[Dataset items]
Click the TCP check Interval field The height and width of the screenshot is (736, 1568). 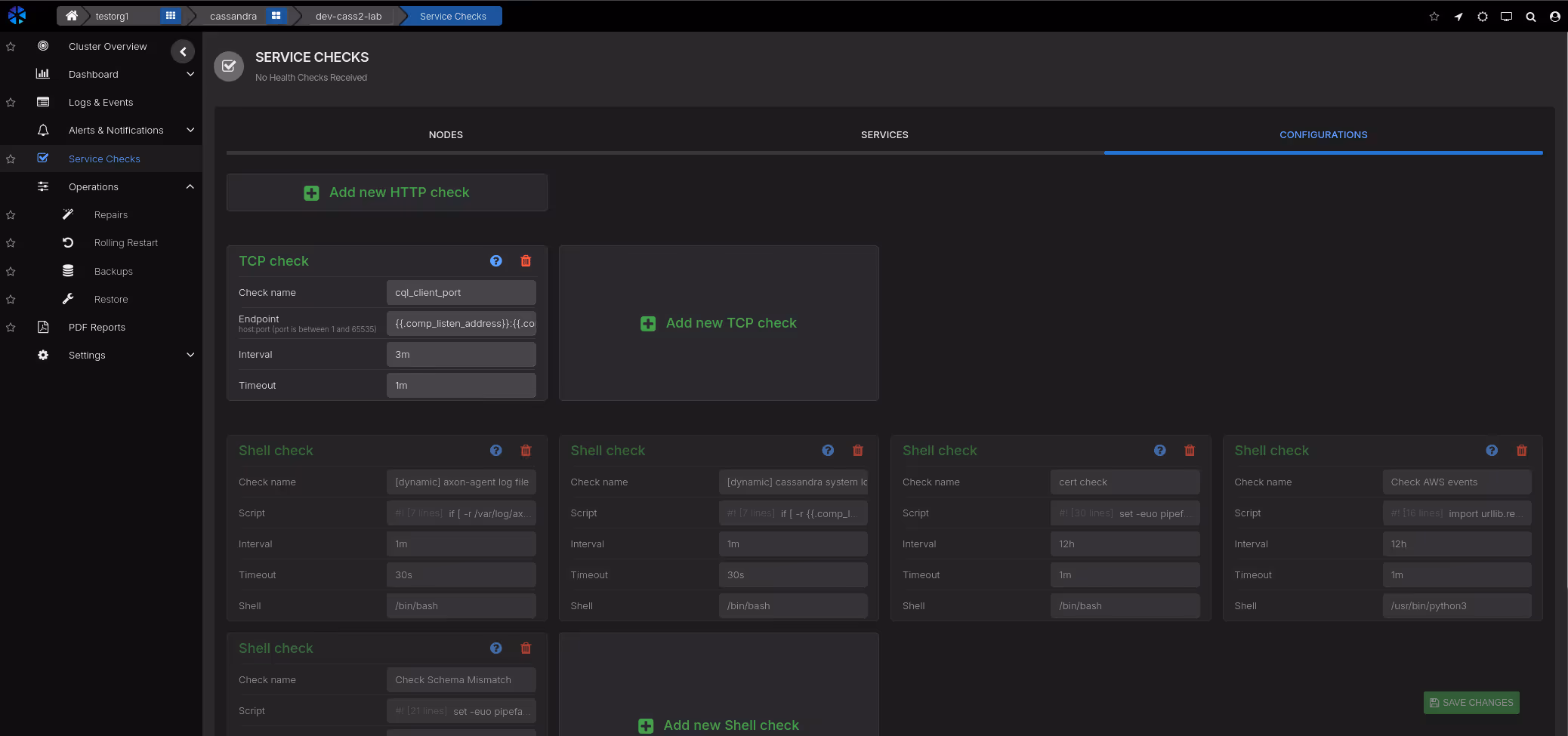[x=461, y=355]
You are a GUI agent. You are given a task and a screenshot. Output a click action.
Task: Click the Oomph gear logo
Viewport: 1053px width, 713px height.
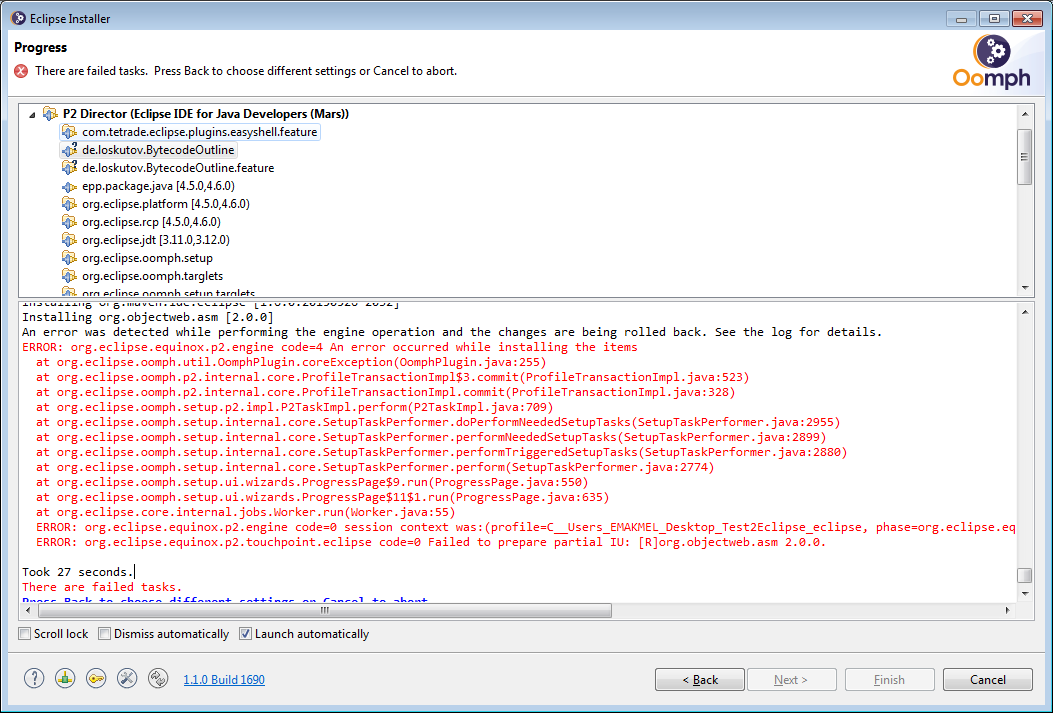[991, 51]
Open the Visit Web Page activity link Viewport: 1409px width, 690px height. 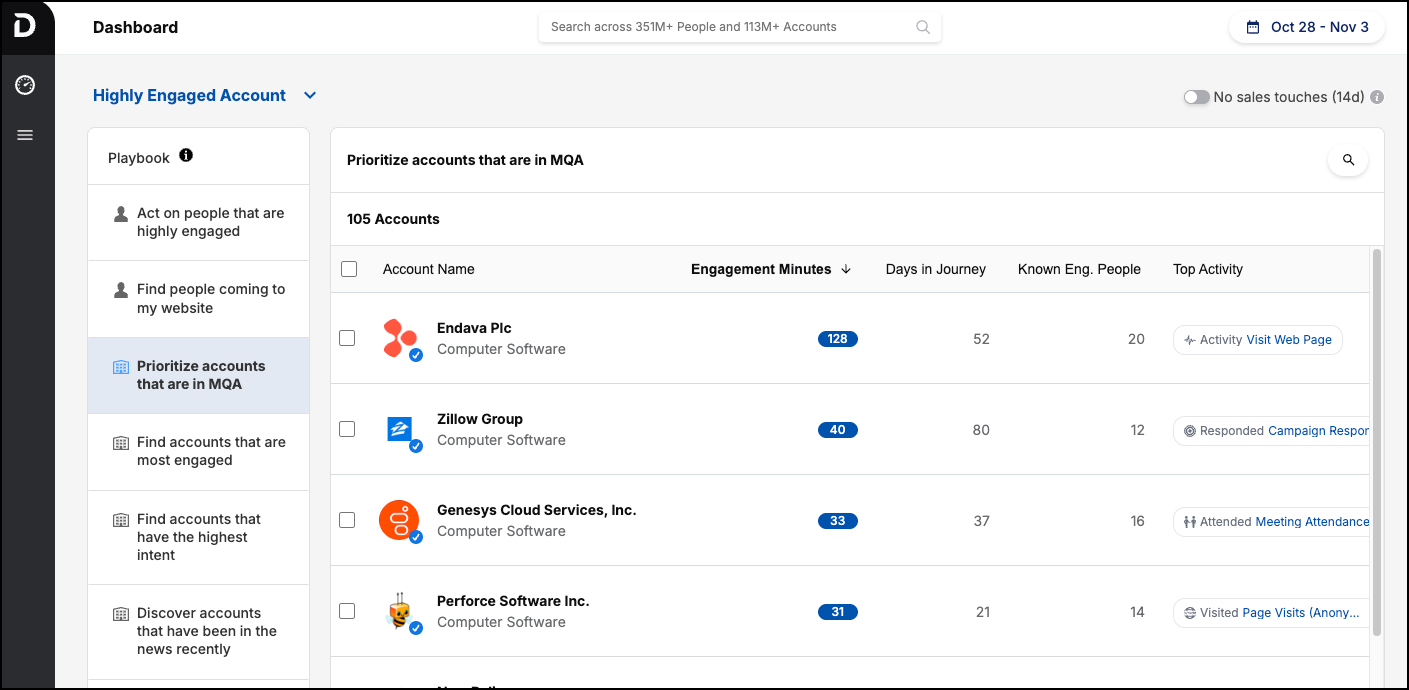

- _The problem_:
Output exactly the lines from the line with "Viewport: 1053px width, 713px height." to the last line of the records, including both, and leave every picture out.

- _Solution for this problem_:
Viewport: 1053px width, 713px height.
[991, 51]
Open the Visit Web Page activity link Viewport: 1409px width, 690px height. 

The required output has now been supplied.